— BEGIN EXTRACT —
CILIPS Chartered Institute of Library and Information Professionals in Scotland
Navigation Close

New Voices RGU Student Series 2025 – Daine Meekison

Category: RGU Student Series 2025

The CILIPS SNPC 'New Voices' blog logo, with white and yellow text on a turquoise background

In the 2025 New Voices Student Series, the CILIPS Students & New Professionals Community will be sharing the views of Robert Gordon University students from the MSc in Information and Library Studies.

With special thanks to Dr Konstantina Martzoukou, Teaching Excellence Fellow and Associate Professor, for organising these thought-provoking contributions.

Today’s blog post author is Daine Meekison. With a background in providing customer services and in English for Speakers of Other Languages (ESOL) education, Daine is interested in exploring how public libraries can assist with the promotion of language and linguistics skills.

From finding ‘needles in haystacks’ to apprehending ‘the butterfly effect’: The evolving role of public library information professionals in the epoch of Generative Artificial Intelligence.
— END EXTRACT —
_REQUIREMENT A_
Please list every abbreviation on the blog page that is written entirely in capital letters, naming each one once.
_REQUIREMENT B_
Print everything in the blog page from "With special thanks" down to "and linguistics skills.", word for word.
The lines that follow are separate material and are not part of the blog page.
— BEGIN RECORD SET —
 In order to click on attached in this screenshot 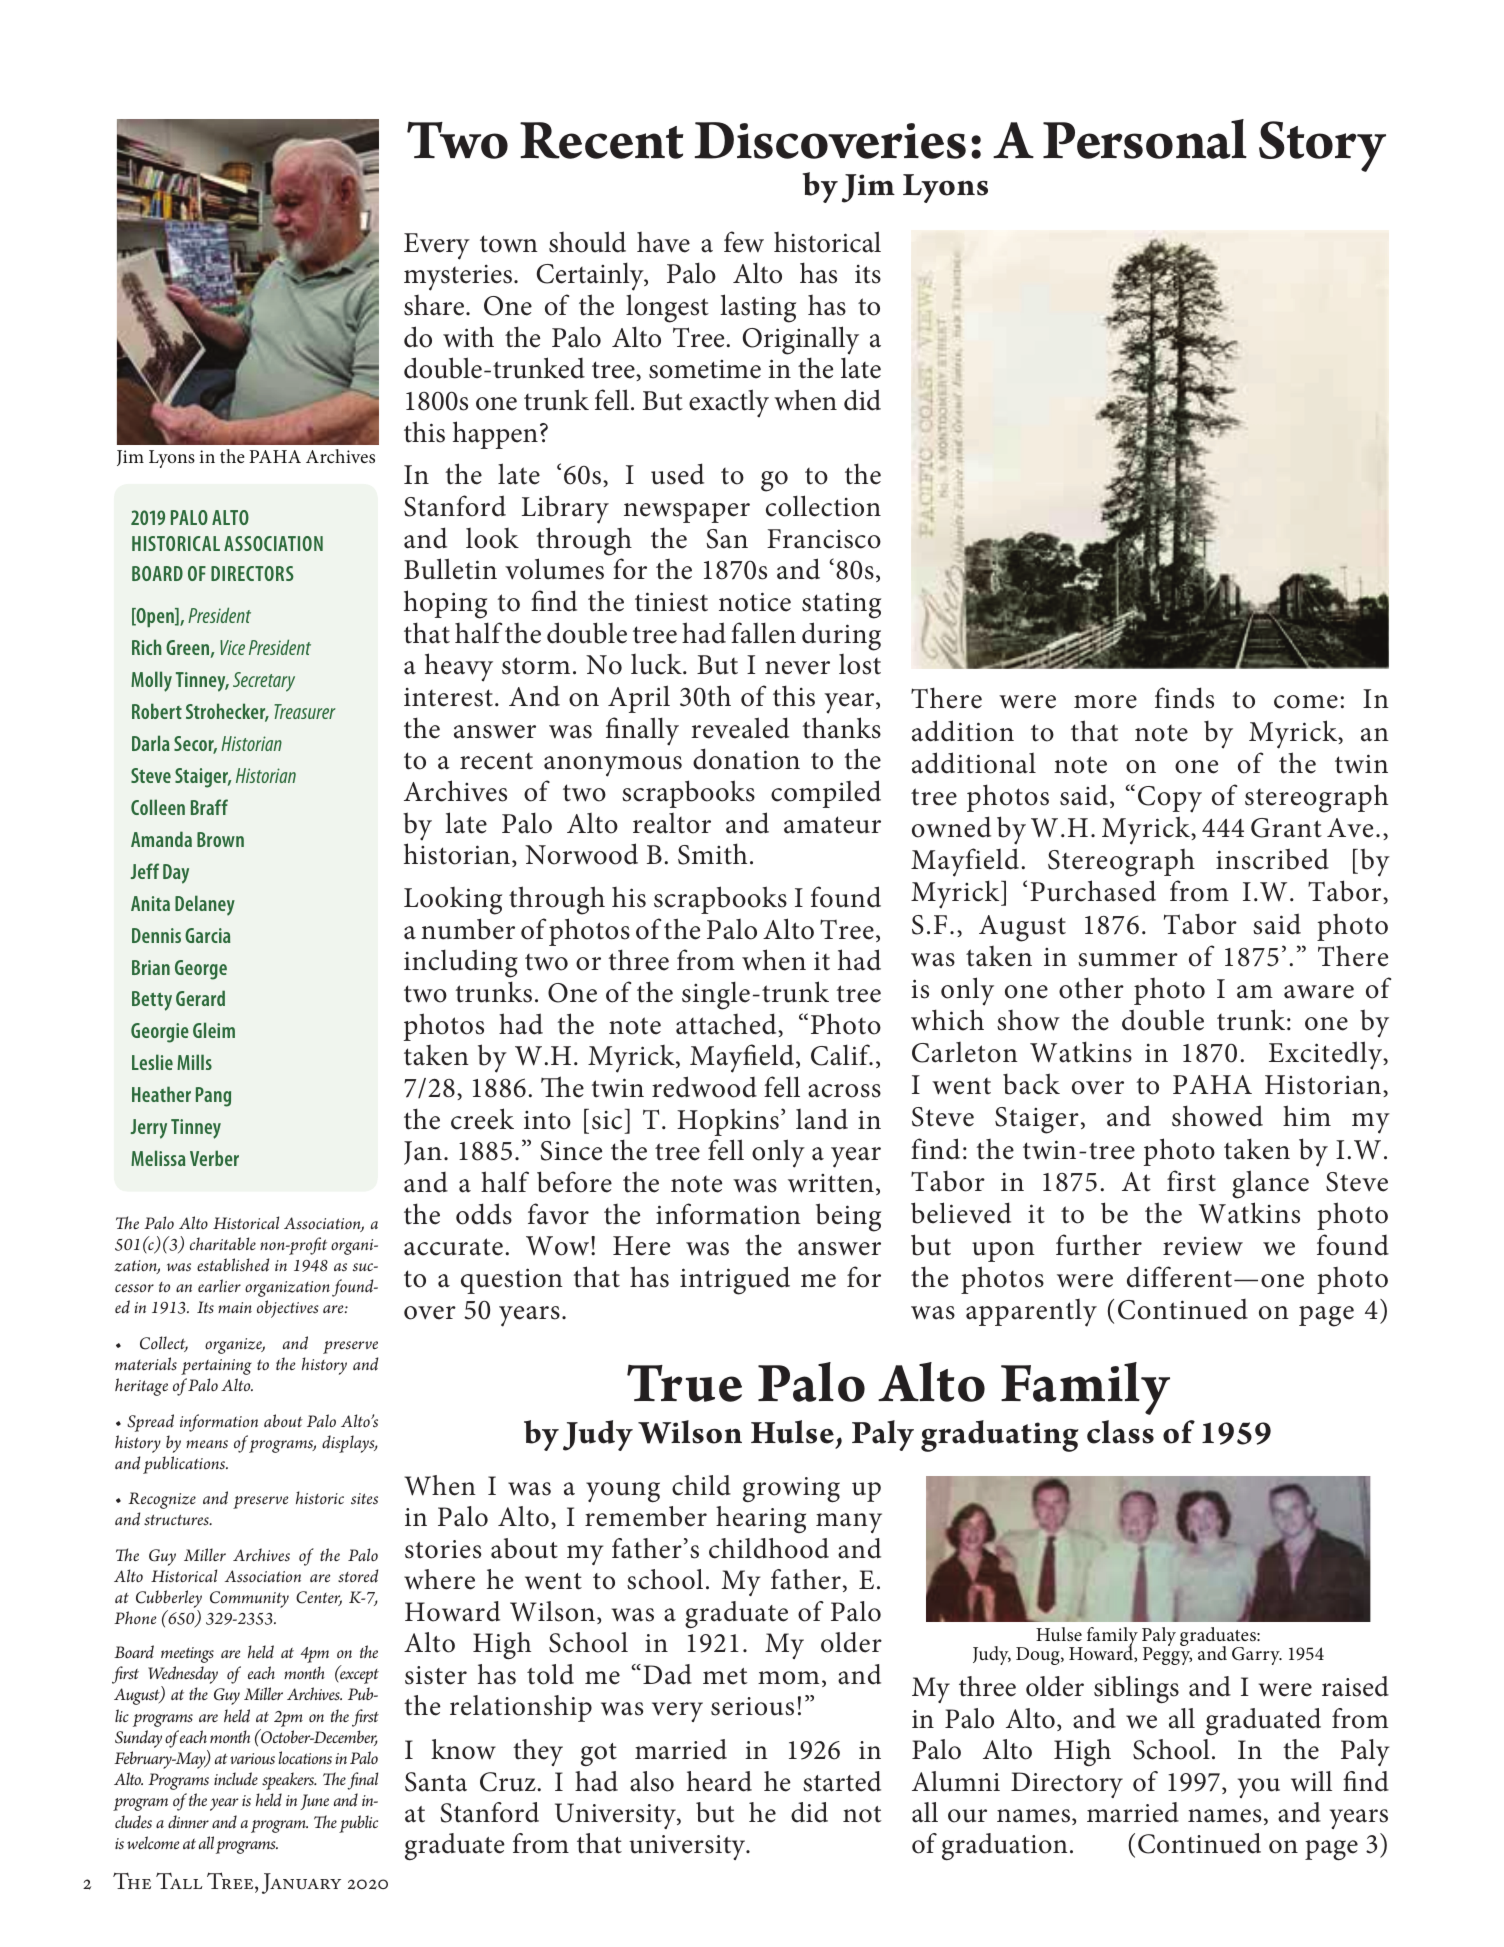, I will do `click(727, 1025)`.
— END RECORD SET —
— BEGIN RECORD SET —
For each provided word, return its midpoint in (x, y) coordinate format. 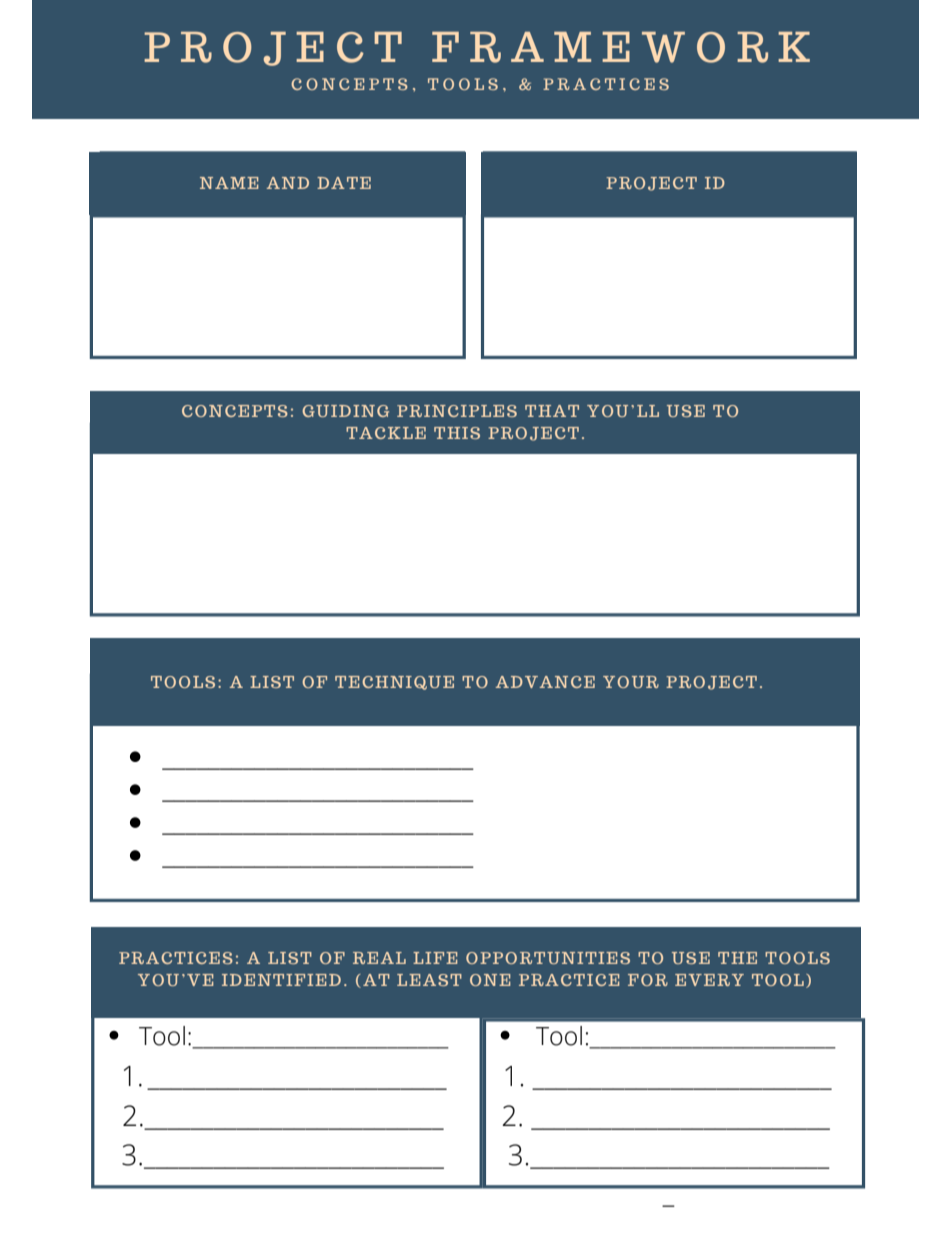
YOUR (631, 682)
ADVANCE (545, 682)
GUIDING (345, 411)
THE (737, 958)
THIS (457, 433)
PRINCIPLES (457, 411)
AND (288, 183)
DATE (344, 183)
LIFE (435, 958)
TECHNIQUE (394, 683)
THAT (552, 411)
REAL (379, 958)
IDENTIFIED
— END RECORD SET —
— BEGIN RECORD SET —
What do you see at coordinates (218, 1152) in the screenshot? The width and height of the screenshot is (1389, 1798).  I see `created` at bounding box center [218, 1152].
— END RECORD SET —
_WORKED SOLUTION A_
CILIPS, RGU, SNPC, ESOL

_WORKED SOLUTION B_
With special thanks to Dr Konstantina Martzoukou, Teaching Excellence Fellow and Associate Professor, for organising these thought-provoking contributions.

Today’s blog post author is Daine Meekison. With a background in providing customer services and in English for Speakers of Other Languages (ESOL) education, Daine is interested in exploring how public libraries can assist with the promotion of language and linguistics skills.